Eine Bewertung der unterschiedlichen Konflikte und die häufig damit verbundene generelle negative Beurteilung der Darstellung von Konflikten in Film- und Fernsehen durch Pädagogen ist nicht das Ziel dieser Unterrichtsstunde. Der entscheidende Punkt ist vielmehr die verstärkte Wahrnehmung und Auseinandersetzung mit den der Kinder eigenen, das heißt realen Konflikten, die auch zu einer Neubewertung bzw. Einordnung von Konfliktdarstellungen im Fernsehen führen sollen. Durch das spielerische Hineinversetzen in die am Konflikt beteiligten Personen soll ihr Interesse an differenzierten und nachvollziehbaren Konfliktdarstellungen in Filmen und Fernsehensendungen geweckt werden. Die Weiterentwicklung von Bewertungs- und Beurteilungskriterien wird somit auch in dieser Unterrichtsstunde gefördert.

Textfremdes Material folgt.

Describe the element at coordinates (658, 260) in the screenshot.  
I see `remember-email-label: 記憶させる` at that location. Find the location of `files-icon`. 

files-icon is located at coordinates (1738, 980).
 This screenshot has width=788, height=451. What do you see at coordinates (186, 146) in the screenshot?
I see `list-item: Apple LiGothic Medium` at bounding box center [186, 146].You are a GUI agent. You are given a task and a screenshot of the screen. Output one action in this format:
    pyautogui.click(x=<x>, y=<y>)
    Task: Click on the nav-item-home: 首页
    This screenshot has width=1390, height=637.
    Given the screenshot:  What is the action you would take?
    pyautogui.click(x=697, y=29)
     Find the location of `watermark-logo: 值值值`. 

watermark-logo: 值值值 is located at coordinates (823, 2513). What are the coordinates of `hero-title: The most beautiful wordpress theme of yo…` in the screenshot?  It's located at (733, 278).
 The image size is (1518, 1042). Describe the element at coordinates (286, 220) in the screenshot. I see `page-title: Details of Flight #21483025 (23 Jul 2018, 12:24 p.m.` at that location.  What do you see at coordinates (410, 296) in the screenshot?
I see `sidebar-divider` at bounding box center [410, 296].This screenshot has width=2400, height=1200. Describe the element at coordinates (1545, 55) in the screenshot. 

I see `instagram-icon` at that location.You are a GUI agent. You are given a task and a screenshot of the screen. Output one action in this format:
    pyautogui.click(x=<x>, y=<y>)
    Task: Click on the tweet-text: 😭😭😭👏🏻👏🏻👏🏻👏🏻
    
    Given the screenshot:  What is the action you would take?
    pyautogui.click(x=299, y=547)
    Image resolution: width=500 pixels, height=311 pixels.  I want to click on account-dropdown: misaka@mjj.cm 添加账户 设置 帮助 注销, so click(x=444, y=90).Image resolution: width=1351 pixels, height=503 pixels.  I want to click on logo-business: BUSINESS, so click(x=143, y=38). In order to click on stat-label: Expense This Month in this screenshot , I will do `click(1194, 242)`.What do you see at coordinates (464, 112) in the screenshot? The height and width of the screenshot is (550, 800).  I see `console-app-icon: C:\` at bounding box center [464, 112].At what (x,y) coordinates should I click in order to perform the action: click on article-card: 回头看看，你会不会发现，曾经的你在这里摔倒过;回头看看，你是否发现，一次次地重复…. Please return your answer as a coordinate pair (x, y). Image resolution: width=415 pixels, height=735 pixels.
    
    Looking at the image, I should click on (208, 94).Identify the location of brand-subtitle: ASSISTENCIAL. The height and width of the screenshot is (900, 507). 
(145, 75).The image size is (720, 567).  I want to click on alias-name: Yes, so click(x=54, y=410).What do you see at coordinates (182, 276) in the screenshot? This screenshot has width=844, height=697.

Wir arbeiteten in unserem Projekt ohne Vorgabe von Konfliktsituationen und stellten dabei fest, dass die einzelnen Gruppen zu viel Zeit für die Ideenfindung benötigten und diese somit für das kreative Spiel sowie für die Auswertung verloren ging. Eine Vorgabe erleichtert sicherlich den Einstieg und kann zusätzlich durch Ideen der Kinder variiert werden.
Während es den SchülerInnen in der Phase der Ideenfindung wesentlich attraktiver erschien, fiktionale Konflikte spielerisch darzustellen, konnte man bei der Umsetzung der realen Konfliksituationen feststellen, dass sie diese wesentlich differenzierter und lebendiger zur Aufführung brachten. Die anschließende Gruppendiskussion bestätigte diesen Eindruck, auch hier wurde, entgegen der Erwartung, intensiver über Ursache und Folgen von realen Konfliktsituationen gesprochen.
Da mit dieser Unterrichtsstunde die Lerneinheit "Konflikte" abgeschlossen wird, empfiehlt es sich, die wesentlichen Erkenntnisse gemeinsam mit den Kindern zusammenzufassen.
Weiterführende Behandlung des Themas
Zu diesem Themenkomplex gehört auch die Beschäftigung mit Handlungsalternativen in Konfliktsituationen. Wir betrachten es als sinnvoll, dies in der Lerneinheit "Gewaltdarstellungen in Film und Fernsehen" zu bearbeiten. Sollte aber in der 3. Stunde über diesen Aspekt Gesprächsbedarf entstehen, empfiehlt es sich, an den vorgegebenen Situationen weiterzuarbeiten und verschiedene Reaktionen und Handlungen "durchzuspielen".